ЗАДАНИЕ 1
Верните из текста о петербургских дубах фрагмент от «Как бы то ни» до «тут регулярный сад.» включительно.
ЗАДАНИЕ 2
Перечислите всех людей, которых текст о петербургских дубах называет по имени.

ТЕКСТ ДЛЯ ИЗУЧЕНИЯ
• • •

Хотя не факт. Практиковали пересадку уже взрослых деревьев. Привозили дубы издалека. Еще не так давно в пригородных парках росло немало деревьев из столь отдаленных краев, что даже забыли, из каких именно, и возрастом они превосходили сам Петербург. Это естественно: Петербург образовывался как город приезжих, к деревьям нездешних пород это тоже относится.
Как бы то ни было, Петр этот дуб видел, точно. А дуб — Петра.
Дуб в Михайловском саду помоложе, но выглядит эффектнее, стоит красавцем посреди поляны. В 2014 году экспертиза определила его возраст — 278 лет. Петра он не застал, но посажен был раньше, чем разбили тут регулярный сад.
Хотя бы из уважения к возрасту дерева и стойкости, с которой оно переносит болезни, стоит вспомнить так называемый Потемкинский дуб. Надеюсь, он жив. Попасть на территорию Института Лесгафта сейчас непросто. Когда-то фасадом на Мойку (и Новую Голландию) выходил здесь Демидовский институт трудолюбия. «При посещении этого дома в 1843 г., — свидетельствует Я. К. Грот в „объяснительном комментарии“ к стихотворению Державина „На смерть Нарышкина“, — мы слышали от директора заведения, А. П. Турчанинова, что этот дуб был привезен из Крыма в угождение императрице Екатерине II, которая будто бы сидела под тению его во время своего таврического путешествия».
Сказано «будто бы», значит сомнения есть. И не сказано кем. Но только одним человеком могло быть осуществлено это невероятное предприятие — Потемкиным.
В течение трех лет он владел усадьбой напротив Новой Голландии, как раз на эти годы выпадает крымский вояж Екатерины. Ее знаменитое путешествие в Тавриду породило множество легенд, самая известная — о «потемкинских деревнях»; вот и об этом дубе возникло предание. Будто бы выкопал Потемкин с корнями и землей этот взрослый, так полюбившийся Екатерине дуб (по современным оценкам, дереву тогда должно было быть 80 лет) и переместил прямиком в Петербург, чтобы посадить в своей тогдашней усадьбе.
Кто его знает. Все может быть. Ствол прямой, высокий, колоннообразный — для Петербурга дуб весьма нетипичный.
После истории с Готторпским глобусом — как его три года перевозили, вырубая просеки, удивляться уже ничему не приходится.
Так вот, этот дуб воспел Державин.
Ни много ни мало сам Гавриил Романович Державин, и это уже не легенда. В упомянутых стихах «На смерть Нарышкина», то есть на смерть обер-шталмейстера Льва Александровича Нарышкина, владельца усадьбы после Потемкина, говорится о конкретном дубе, а других дубов здесь не замечено. «В саду, перед самым крыльцом, стоял прекрасный, окруженный цветущим дерном дуб, под которым сиживали гости Нарышкина», — замечает Я. К. Грот все в тех же «объяснительных комментариях» к стихотворению Державина во втором томе (1865) девятитомного собрания сочинений поэта (1864–1883).

• • •

ИСХОДНЫЕ ДАННЫЕ

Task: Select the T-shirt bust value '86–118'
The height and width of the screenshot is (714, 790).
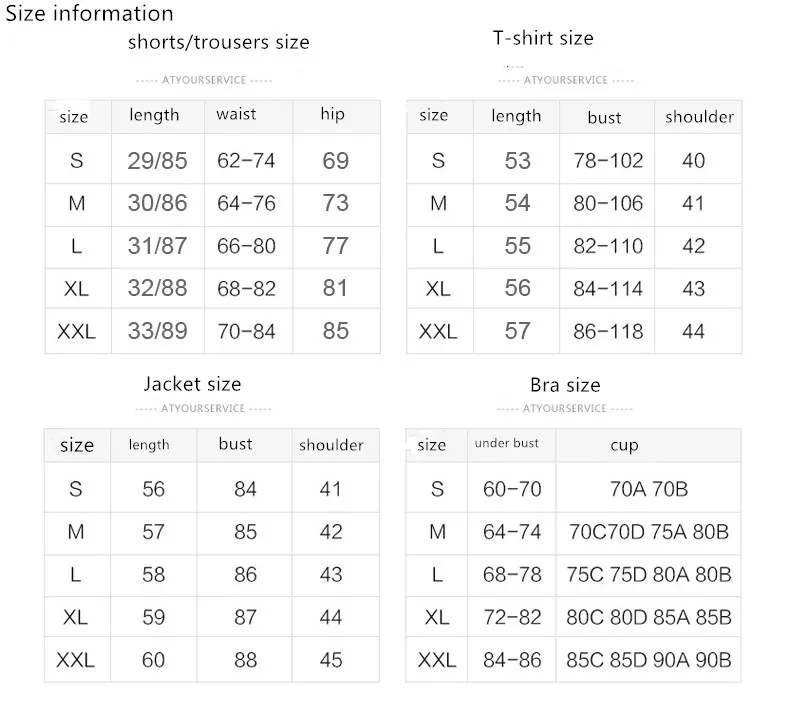Action: tap(608, 332)
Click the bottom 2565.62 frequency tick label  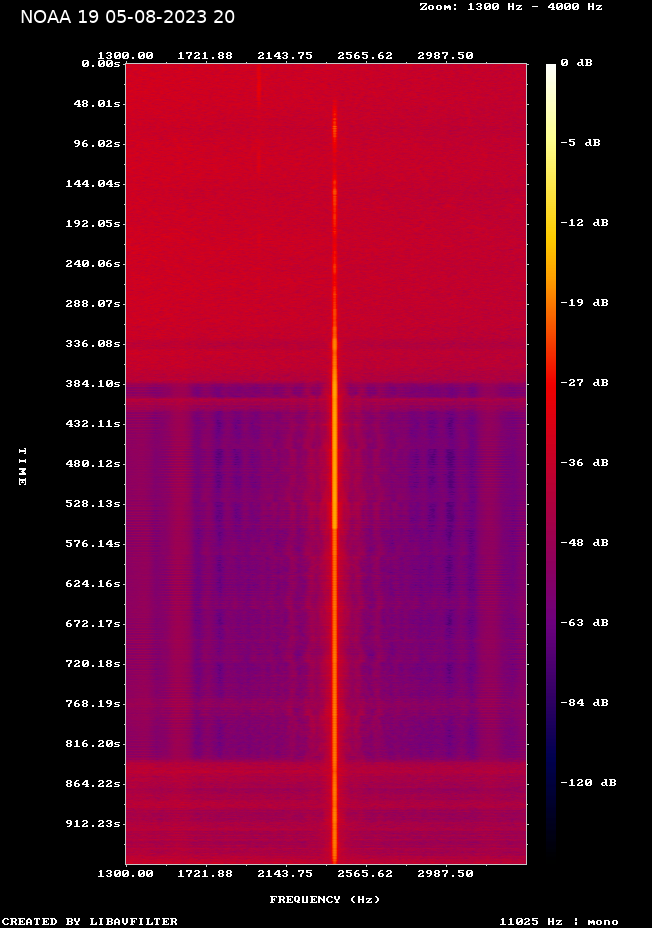365,874
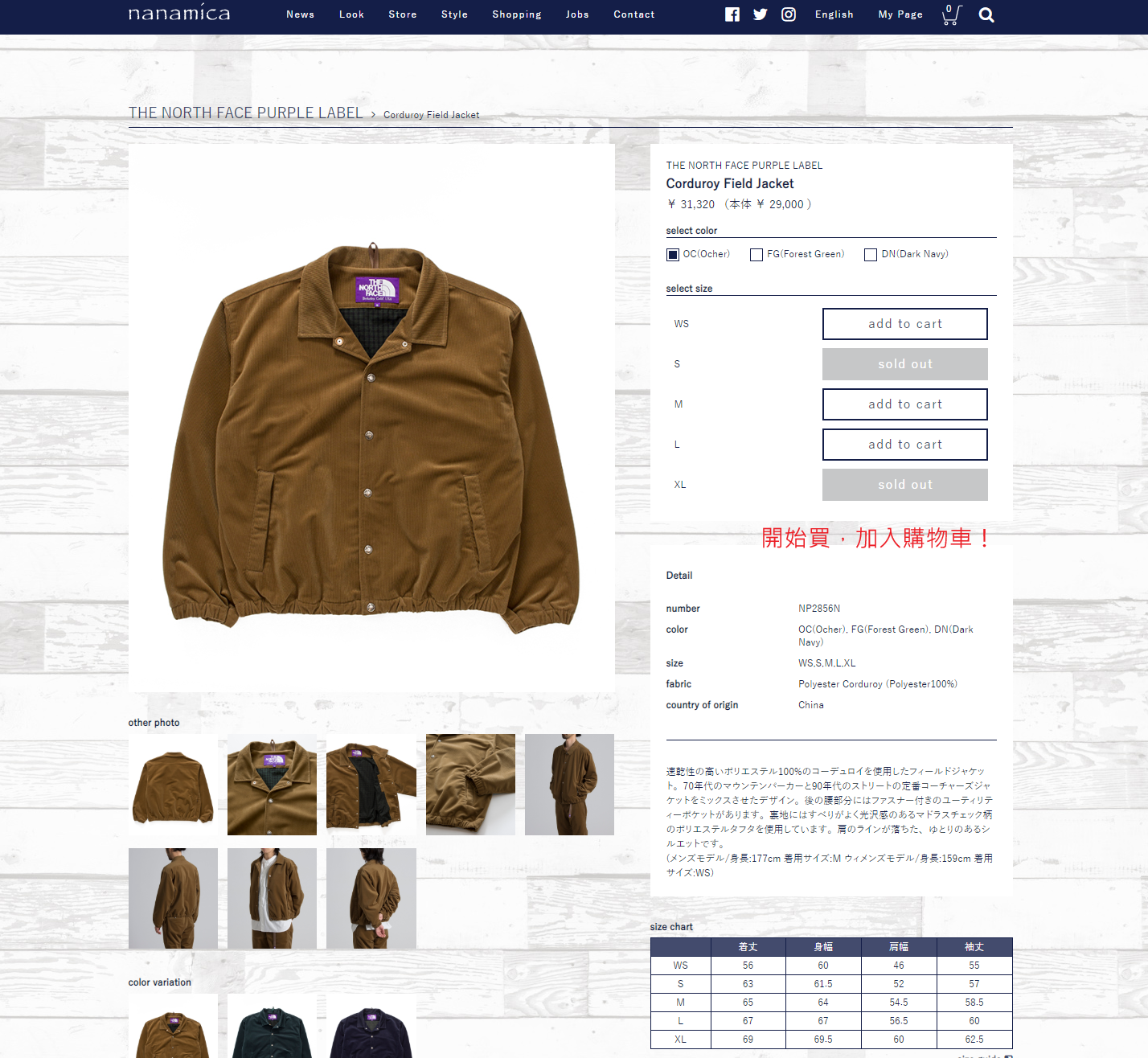Open the Shopping menu
The image size is (1148, 1058).
coord(516,14)
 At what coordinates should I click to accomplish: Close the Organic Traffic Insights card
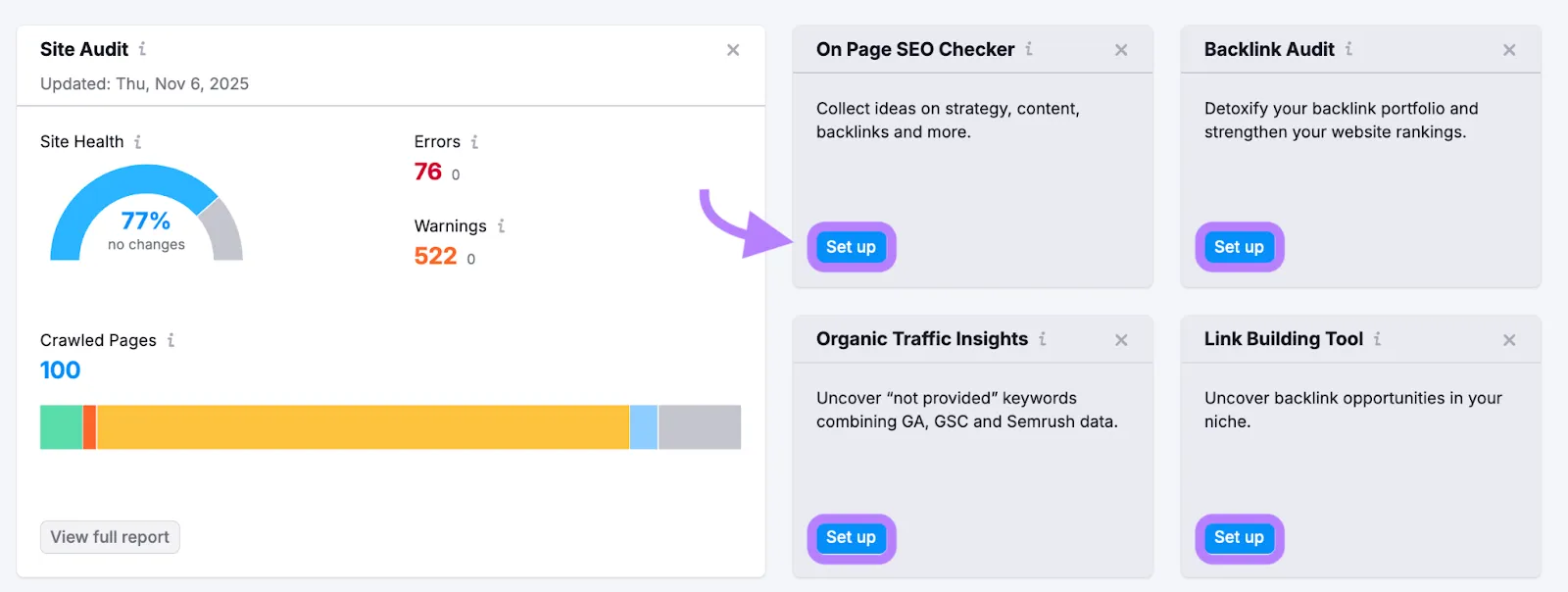pyautogui.click(x=1121, y=339)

• • •

ИТОГОВЫЙ ОТВЕТ 1
Как бы то ни было, Петр этот дуб видел, точно. А дуб — Петра.
Дуб в Михайловском саду помоложе, но выглядит эффектнее, стоит красавцем посреди поляны. В 2014 году экспертиза определила его возраст — 278 лет. Петра он не застал, но посажен был раньше, чем разбили тут регулярный сад.

ИТОГОВЫЙ ОТВЕТ 2
Петр
Екатерина II
Потемкин
Я. К. Грот
А. П. Турчанинов
Гавриил Романович Державин
Лев Александрович Нарышкин